Kora Terry (1940)
8/10
Ripe Nazi "camp" cries out for revival
19 October 2006
Warning: Spoilers
Teutonic film star Marika Rokk and her Third Reich movie musicals are long overdue for re-assessment. Her escapist fantasies were an alternate universe of what life was like in World War II Nazi Germany. Everything seems so normal in this "reel world" it's almost impossible to believe that in the real world a Fascist nightmare was unfolding. Hit songs, opulent production numbers and romantic plots made these extravaganzas almost indistinguishable from Hollywood's wartime out-put.
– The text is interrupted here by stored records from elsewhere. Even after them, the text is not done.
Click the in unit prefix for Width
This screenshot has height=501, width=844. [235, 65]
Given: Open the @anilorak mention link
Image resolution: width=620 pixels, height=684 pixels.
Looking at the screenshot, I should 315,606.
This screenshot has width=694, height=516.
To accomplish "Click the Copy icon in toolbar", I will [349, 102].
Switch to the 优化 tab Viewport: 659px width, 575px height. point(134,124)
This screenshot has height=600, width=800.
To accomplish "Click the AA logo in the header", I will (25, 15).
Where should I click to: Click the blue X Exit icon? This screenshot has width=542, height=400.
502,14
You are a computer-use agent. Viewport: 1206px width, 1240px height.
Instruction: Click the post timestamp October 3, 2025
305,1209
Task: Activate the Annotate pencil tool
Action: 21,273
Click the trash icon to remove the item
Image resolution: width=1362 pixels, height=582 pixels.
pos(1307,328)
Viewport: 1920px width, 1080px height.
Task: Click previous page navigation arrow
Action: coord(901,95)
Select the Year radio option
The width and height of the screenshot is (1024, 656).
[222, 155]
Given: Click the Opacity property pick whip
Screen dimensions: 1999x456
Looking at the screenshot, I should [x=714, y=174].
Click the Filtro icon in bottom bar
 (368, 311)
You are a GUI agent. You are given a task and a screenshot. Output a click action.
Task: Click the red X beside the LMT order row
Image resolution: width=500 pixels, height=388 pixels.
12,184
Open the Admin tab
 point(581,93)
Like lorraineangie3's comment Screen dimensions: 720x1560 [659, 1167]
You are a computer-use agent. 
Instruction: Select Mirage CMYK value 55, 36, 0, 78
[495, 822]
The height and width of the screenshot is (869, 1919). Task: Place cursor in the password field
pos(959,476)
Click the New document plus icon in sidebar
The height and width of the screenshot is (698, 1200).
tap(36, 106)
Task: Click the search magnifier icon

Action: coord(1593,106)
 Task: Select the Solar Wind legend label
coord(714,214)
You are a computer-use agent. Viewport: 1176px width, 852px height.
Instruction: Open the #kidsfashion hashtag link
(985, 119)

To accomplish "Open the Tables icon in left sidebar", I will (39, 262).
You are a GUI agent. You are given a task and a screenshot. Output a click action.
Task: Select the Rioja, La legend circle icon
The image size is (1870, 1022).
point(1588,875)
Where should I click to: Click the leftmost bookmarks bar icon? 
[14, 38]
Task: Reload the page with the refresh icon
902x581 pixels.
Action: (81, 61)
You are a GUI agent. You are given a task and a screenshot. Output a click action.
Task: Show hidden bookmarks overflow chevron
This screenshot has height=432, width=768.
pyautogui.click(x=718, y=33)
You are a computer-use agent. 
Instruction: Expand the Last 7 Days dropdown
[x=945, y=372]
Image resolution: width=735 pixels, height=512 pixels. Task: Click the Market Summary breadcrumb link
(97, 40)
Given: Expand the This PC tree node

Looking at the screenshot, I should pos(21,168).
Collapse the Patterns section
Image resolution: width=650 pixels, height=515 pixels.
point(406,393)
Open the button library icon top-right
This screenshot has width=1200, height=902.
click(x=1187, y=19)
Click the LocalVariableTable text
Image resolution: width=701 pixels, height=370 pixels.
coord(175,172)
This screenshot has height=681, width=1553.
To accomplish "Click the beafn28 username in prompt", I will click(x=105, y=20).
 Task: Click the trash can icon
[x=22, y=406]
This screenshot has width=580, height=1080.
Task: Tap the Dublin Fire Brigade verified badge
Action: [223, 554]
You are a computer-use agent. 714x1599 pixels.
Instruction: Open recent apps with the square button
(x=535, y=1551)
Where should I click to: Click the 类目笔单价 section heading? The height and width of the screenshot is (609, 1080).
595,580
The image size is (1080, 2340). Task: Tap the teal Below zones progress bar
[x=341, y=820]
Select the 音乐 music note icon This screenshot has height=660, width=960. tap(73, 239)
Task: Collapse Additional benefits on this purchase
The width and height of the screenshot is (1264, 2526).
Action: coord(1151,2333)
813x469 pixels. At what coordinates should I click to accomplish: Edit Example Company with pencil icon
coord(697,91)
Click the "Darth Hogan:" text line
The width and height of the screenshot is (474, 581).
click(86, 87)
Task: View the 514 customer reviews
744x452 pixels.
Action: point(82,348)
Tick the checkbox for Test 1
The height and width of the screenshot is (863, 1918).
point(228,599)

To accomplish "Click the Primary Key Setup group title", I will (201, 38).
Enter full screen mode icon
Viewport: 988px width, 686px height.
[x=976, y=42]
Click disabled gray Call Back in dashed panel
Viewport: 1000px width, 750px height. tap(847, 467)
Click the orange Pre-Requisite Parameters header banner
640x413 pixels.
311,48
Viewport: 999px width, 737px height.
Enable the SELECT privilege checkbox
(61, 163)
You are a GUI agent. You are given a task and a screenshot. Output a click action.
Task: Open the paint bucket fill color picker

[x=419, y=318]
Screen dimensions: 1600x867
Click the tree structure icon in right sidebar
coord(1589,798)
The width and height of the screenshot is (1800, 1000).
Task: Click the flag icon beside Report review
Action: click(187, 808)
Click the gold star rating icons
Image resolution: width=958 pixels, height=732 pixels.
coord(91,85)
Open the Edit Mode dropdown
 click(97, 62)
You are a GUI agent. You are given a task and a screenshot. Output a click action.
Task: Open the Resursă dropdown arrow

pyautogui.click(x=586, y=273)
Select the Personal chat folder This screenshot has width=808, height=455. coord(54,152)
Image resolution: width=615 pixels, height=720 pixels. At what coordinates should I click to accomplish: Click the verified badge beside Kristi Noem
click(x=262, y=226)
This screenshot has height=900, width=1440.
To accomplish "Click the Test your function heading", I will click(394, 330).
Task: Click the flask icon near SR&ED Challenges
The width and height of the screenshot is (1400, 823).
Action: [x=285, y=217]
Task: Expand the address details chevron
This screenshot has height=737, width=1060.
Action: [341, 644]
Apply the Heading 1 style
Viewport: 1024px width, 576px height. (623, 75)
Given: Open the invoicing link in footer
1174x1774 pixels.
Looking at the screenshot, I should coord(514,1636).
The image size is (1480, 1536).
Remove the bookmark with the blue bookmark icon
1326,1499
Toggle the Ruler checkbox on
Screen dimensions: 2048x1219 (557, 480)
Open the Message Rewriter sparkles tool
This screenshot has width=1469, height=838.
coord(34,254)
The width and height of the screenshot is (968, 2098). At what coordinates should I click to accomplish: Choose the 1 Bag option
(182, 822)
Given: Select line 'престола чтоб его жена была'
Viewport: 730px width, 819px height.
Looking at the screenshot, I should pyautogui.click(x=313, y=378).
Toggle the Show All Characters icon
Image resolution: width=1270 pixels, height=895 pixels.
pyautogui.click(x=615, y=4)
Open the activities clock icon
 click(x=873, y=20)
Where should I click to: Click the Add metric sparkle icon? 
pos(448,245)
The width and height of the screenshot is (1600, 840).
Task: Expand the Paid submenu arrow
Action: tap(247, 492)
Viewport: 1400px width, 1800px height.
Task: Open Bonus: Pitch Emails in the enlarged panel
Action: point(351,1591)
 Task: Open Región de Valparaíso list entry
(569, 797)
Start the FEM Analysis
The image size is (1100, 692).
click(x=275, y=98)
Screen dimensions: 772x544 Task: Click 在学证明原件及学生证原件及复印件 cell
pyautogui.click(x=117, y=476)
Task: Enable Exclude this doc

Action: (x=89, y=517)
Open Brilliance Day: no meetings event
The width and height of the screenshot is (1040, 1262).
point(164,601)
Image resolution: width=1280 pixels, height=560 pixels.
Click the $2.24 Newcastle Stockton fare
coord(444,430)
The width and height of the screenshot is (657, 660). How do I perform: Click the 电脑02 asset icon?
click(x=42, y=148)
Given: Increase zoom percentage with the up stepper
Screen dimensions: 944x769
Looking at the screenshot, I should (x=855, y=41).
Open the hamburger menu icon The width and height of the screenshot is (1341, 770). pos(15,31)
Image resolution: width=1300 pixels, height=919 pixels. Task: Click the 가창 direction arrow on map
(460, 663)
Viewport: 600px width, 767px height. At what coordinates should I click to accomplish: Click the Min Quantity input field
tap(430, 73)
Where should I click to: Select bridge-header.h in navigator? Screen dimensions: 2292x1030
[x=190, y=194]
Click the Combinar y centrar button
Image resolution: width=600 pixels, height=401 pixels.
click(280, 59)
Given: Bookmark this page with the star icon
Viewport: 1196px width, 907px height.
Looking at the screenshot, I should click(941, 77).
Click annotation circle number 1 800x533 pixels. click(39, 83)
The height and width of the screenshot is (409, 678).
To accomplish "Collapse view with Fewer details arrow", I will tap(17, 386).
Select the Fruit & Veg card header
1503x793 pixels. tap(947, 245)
KORA TERRY can best be described as a "musical melodrama" that starts out as a backstage romantic triangle and quickly veers into an espionage thriller that plays out across three continents. The "Terry Sisters" are the prestigious Odeon Theatre's main attraction. The good twin Mara loves the handsome young musical director, Varany, while worldly bad twin Kora uses stage-door Johnnies to climb the ladder of success. Mara's the one who visits Kora's young daughter in boarding school when Kora finds the child a hindrance to her love-life. During a lavish musical number where Kora balances Mara on her head, Kora loses her balance and Mara comes crashing down, breaking her ankle. This injury lays Mara up and Kora uses the opportunity to seduce Varany in a scene reminiscent of Marlene Dietrich in THE BLUE ANGEL. In her lace teddy, silk stockings and satin bathrobe, Kora smokes, drinks and lounges on a bed while Varany can hardly keep his eyes on the piano as they ostensibly practice a new song he's composing. Unbeknownst to them, Mara and her faithful friend "Tobs", the costumer for the show, overhear them in the next room. Varany is only one of Kora's many conquests, however. She entertains and romances a fast crowd of wealthy socialites, playboys and dignitaries, but when she steals valuable military secrets from one of them things heat up fast. The action switches to Africa where Kora and Mara take singing engagements. Kora encounters Vopescu, the head of an international spy ring, in a casino and agrees to sell the secrets to him. To prevent her sister from betraying her country, Mara shoots her but Kora dies as a result of falling down a flight of stairs. "Tobs" convinces Mara to take on the identity of Kora while he takes the blame for "Mara's" death. In New York Kora becomes a Broadway sensation, but things boil over when all the pieces of the "Terry Sister's" life converge at once. The couple Kora stole the military plans from recognize her while Vopescu blackmails her. Varany, now a famous violinist playing New York thanks to the "Terry Sister's" agent, Herr Moller, realizes "Kora" is actually Mara. When "Kora" is arrested, "Tobs", now released from prison, proves her true identity by showing X-ray plates of Mara's broken ankle. With her own name up in lights instead of "Kora's", Mara finds true happiness again with Varany as "Tobs" looks on approvingly.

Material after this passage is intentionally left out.